Entah sudah beberapa kali aku menonton film ini. Yang
pasti lebih dari 5 kali. Judul film ini adalah “The Greatest Showman”. Dari
sekian kali menontonnya, hanya sekedar lewat, menikmati musical dan
lagu-lagunya. Tidak ada yang special hanya film ini bagus saja.

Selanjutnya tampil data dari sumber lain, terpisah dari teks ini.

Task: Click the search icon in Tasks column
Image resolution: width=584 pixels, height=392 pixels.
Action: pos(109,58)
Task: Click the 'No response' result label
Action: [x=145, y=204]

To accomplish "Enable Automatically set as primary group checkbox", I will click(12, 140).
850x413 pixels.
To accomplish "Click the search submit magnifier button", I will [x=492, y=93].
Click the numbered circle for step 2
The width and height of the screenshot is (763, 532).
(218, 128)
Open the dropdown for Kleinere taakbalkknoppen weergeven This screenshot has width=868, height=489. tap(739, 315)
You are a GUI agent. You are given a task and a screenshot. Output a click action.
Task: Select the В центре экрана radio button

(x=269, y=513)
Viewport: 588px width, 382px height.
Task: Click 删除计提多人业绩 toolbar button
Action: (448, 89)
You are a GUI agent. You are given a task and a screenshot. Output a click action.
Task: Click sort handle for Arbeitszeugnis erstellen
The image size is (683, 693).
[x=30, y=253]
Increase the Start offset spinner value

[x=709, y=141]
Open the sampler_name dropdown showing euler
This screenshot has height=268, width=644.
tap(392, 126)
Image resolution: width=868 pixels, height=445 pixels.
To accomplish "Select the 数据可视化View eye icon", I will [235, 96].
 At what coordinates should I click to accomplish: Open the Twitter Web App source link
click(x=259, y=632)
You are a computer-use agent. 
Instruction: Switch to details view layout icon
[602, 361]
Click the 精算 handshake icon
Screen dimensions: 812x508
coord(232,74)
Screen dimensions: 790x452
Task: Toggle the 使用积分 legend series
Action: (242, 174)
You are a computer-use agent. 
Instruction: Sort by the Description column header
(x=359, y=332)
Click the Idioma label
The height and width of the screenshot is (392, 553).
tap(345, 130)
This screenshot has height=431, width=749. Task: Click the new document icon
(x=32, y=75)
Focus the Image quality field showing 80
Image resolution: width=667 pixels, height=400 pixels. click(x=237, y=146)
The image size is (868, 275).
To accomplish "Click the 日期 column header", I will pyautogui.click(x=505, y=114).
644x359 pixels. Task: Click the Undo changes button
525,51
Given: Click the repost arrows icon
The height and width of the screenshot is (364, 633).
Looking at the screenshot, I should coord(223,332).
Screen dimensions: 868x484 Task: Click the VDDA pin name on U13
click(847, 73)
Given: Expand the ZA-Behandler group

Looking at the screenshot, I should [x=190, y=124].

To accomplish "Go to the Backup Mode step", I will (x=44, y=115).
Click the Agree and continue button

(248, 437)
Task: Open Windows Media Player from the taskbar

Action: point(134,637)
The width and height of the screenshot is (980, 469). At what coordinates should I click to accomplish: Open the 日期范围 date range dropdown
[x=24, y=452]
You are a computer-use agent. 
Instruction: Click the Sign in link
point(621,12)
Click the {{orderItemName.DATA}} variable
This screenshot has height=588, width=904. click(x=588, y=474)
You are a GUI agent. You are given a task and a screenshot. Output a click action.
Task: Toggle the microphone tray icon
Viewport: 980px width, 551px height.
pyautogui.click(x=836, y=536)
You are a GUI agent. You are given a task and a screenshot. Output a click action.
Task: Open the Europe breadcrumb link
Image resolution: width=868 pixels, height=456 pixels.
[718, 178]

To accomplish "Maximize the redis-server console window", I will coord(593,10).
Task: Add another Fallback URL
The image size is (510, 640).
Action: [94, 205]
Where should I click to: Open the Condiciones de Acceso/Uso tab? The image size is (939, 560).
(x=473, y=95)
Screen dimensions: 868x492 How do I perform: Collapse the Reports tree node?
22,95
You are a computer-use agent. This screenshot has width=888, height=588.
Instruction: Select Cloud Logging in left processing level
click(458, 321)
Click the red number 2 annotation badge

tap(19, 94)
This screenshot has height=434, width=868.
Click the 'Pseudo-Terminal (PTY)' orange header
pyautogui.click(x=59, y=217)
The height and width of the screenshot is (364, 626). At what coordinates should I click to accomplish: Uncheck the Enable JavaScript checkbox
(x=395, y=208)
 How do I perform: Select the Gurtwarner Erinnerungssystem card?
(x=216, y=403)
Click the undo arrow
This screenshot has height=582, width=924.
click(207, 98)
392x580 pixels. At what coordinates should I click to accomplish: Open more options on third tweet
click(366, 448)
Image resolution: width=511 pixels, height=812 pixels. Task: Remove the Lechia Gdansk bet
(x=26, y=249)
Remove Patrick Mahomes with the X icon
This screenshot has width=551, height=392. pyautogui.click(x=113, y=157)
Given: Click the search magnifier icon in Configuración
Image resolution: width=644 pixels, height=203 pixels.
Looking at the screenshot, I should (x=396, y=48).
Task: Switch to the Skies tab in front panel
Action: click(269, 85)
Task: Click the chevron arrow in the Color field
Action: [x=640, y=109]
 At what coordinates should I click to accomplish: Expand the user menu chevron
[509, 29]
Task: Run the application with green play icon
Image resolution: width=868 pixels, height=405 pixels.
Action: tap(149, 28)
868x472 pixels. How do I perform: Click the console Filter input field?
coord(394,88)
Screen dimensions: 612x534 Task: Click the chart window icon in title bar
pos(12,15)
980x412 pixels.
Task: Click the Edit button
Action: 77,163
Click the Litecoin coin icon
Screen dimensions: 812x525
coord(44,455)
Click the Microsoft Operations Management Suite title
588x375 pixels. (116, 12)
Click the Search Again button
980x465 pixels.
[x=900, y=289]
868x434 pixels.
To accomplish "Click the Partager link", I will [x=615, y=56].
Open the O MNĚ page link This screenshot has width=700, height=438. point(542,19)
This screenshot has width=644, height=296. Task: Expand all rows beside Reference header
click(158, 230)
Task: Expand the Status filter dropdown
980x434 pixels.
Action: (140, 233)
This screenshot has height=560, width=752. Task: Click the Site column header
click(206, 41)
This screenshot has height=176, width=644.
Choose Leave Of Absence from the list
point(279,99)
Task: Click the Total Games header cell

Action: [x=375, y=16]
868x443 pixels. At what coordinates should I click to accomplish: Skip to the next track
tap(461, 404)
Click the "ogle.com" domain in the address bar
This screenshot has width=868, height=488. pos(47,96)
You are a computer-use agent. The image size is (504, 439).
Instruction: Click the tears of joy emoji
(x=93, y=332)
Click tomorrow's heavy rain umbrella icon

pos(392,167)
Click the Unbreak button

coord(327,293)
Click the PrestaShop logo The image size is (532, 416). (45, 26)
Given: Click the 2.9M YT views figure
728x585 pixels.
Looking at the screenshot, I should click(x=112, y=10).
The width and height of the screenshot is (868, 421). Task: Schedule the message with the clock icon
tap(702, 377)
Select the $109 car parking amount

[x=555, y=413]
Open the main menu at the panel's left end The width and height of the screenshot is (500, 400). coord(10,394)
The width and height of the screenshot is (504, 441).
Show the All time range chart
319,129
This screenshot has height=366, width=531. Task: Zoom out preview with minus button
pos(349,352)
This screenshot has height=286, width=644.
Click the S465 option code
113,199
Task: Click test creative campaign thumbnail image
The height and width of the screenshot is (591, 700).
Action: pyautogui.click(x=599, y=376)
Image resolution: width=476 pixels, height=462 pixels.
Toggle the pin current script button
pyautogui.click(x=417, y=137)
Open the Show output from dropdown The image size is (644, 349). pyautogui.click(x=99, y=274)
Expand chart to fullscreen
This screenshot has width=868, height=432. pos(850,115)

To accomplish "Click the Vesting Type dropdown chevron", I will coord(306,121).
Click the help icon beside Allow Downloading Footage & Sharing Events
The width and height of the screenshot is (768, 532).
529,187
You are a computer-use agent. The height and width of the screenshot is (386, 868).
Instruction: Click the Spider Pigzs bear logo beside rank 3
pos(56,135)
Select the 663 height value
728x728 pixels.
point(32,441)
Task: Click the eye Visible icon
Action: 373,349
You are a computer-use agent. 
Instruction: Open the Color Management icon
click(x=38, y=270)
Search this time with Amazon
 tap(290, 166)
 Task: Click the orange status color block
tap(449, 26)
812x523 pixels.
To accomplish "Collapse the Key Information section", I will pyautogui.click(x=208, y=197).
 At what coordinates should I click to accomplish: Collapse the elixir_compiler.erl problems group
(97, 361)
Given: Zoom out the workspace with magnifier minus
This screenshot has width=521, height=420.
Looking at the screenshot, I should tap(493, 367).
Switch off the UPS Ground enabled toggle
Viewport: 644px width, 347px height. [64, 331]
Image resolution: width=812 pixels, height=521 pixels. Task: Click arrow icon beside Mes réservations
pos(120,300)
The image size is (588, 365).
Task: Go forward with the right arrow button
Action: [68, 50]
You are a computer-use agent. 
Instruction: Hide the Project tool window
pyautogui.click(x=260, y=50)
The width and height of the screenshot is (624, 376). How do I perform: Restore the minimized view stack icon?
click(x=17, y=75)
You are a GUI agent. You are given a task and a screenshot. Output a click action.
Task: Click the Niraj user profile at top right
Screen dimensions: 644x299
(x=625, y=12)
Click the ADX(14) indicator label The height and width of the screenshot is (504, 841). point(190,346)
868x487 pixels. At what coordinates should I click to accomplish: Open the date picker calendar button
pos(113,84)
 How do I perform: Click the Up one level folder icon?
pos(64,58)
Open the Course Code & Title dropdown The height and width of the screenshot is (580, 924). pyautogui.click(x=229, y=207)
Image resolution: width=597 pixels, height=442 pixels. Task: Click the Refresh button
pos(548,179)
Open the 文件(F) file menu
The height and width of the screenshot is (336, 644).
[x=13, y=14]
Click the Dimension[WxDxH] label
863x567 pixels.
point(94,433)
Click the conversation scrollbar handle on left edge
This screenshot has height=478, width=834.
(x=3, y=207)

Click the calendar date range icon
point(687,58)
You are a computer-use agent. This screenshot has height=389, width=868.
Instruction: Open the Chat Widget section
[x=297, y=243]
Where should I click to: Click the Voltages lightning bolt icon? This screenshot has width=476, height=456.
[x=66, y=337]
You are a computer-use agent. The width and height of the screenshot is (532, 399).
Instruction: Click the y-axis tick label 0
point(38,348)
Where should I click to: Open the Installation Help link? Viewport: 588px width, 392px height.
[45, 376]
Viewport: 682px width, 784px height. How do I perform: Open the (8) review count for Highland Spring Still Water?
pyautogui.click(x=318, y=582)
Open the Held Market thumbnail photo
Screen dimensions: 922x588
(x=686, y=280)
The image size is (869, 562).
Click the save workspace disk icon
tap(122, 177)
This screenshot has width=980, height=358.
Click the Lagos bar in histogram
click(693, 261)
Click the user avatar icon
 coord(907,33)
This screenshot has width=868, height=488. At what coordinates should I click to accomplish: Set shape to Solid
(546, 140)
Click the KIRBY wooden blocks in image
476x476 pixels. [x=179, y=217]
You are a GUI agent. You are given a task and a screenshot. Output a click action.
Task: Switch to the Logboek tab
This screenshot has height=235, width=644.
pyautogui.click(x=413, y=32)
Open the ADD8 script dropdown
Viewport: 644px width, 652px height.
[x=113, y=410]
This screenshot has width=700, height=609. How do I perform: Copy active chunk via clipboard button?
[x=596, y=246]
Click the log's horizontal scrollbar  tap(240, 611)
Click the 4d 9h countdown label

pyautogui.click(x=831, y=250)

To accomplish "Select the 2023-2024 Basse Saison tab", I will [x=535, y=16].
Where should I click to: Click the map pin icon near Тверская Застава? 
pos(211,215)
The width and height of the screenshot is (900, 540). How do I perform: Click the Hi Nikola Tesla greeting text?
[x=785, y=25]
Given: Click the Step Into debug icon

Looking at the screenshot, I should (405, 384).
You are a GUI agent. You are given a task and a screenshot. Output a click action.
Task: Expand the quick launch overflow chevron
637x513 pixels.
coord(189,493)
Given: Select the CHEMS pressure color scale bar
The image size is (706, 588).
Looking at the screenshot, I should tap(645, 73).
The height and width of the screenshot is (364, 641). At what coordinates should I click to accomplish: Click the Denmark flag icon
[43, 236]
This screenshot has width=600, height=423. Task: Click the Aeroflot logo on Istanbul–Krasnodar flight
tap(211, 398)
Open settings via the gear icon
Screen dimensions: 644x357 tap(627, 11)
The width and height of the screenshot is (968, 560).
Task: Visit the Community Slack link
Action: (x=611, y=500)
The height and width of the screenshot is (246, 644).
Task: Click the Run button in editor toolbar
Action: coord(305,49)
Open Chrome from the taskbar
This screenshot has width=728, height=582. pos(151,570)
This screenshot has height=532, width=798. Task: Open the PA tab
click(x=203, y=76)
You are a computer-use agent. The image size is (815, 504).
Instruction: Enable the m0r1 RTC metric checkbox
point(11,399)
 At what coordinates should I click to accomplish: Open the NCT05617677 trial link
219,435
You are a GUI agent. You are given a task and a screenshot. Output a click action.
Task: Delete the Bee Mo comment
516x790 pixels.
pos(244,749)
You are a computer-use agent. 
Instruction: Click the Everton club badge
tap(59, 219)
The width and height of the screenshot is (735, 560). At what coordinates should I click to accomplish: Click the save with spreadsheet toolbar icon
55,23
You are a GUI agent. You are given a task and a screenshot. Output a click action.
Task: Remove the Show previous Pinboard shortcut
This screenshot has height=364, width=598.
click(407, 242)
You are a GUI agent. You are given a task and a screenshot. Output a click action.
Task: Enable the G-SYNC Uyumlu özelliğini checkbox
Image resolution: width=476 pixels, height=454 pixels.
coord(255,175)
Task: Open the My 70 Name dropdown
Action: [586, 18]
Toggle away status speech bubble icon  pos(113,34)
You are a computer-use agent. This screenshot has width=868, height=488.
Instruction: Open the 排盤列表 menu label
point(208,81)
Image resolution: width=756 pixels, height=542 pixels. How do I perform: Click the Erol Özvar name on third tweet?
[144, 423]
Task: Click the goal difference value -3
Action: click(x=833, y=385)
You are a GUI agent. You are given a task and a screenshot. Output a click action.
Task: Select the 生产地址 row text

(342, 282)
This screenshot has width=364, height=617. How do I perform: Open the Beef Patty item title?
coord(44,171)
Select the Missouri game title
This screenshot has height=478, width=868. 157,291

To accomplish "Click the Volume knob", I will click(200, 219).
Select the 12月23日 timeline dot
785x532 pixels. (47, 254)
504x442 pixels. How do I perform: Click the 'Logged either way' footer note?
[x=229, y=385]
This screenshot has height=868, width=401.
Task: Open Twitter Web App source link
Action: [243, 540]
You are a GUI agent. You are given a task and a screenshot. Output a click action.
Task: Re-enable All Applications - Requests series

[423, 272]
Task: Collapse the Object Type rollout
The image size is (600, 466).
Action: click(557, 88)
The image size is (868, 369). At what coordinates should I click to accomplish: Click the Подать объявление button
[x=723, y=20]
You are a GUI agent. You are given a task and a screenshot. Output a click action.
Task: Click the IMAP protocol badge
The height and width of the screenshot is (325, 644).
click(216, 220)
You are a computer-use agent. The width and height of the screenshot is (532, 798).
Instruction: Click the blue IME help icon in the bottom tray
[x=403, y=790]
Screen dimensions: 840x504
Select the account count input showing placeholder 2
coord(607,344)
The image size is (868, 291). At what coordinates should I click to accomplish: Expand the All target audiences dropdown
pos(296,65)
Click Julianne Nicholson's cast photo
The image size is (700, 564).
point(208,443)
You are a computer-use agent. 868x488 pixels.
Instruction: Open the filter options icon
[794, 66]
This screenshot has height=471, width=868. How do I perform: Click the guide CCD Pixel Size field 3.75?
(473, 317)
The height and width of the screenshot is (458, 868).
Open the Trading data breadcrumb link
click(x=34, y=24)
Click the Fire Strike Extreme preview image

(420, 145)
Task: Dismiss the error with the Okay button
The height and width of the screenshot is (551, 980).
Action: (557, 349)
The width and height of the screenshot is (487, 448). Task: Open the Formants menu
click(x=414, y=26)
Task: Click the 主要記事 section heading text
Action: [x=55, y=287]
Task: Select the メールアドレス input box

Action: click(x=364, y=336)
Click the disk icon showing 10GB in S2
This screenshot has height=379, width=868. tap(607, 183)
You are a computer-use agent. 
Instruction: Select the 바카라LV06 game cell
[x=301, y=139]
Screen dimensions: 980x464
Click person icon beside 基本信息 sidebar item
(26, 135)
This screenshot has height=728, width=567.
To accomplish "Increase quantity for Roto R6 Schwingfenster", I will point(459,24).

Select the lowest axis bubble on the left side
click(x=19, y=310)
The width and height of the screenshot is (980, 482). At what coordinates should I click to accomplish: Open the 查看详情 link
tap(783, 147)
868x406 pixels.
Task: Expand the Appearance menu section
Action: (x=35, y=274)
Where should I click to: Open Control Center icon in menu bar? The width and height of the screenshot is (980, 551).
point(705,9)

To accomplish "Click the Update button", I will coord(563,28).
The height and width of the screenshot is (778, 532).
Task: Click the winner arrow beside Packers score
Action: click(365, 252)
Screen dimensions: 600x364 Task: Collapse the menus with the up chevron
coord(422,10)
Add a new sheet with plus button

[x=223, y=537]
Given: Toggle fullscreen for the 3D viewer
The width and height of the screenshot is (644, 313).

Suatu hari aku terserang flu di akhir tahun. Untuk
mempercepat pemulihan, aku memutuskan untuk istirahat di rumah. Kebetulan film
di TV bagus juga, “The Greatest Showman”. Kembali kunikmati detik demi
detiknya.
Inti ceritanya bagaimana seorang ayah menggapai
mimpi dan membuktikan dirinya kalua dia bisa melakukan apa saja, membuat bangga
keluarga dan membuktikan pada dunia. Acara demi acara, konser demi konser dia
jalani sampai dia menggapai kesuksesan tertinggi dan menggenggam dunia. Namun
ada yang terlewatkan, yaitu keluarganya.
Keluarganya selalu ada dalam segala keadaan.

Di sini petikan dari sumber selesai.